It's hard to believe that John Waters' 1972 movie would have anyone still upset, but here we are. The film stars drag queen Divine as a notorious Baltimore criminal and underground figure that goes up against a sleazy married couple who make a passionate attempt to humiliate her and seize her tabloid-given title as "The Filthiest Person Alive."
In a recent interview, Waters told Entertainment Weekly that despite Pink Flamingos achieving cult status now, it lost a bunch of legal cases then, and was deemed "obscene."
Waters went on to tell the story, saying, “I never won [obscenity cases]. Because at midnight, Pink Flamingos is joyous, it’s exciting, the audience loves it. But if you’re sworn in on jury duty in a courthouse, sitting there next to a stranger, watching a singing asshole at 7:30 in the morning, I promise you, it is obscene. It’s all about geography. I would just plead guilty, which was a $1,000 fine, and the lawyers usually cost more than that.”
Waters is so much fun, and his movie is pretty dirty, but it's all done in poor taste to get you to laugh. If you've seen the film, you get what I mean. Still, it's funny to see that after 50 years, it's still banned in places.

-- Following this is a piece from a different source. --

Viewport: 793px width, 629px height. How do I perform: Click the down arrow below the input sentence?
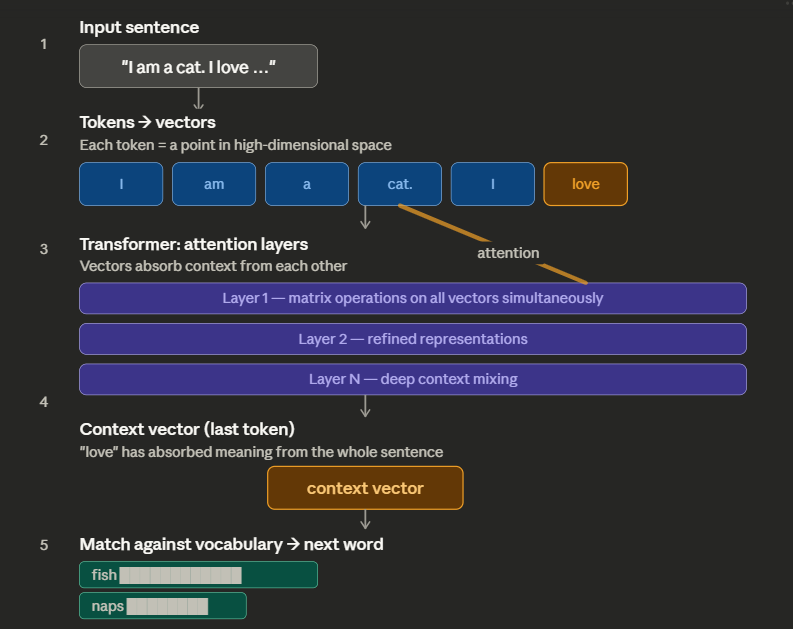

He said, “Still, in Hicksville, New York, on Long Island, technically, if they ever show Pink Flamingos, Bob Shaye, the head of New Line, and I can go to prison, because we signed a thing saying, if it ever played there we would go to prison. And I do believe Pink Flamingos may have played in Hicksville. I don’t know if I’m wanted by the police, but I never drive by that town in case.”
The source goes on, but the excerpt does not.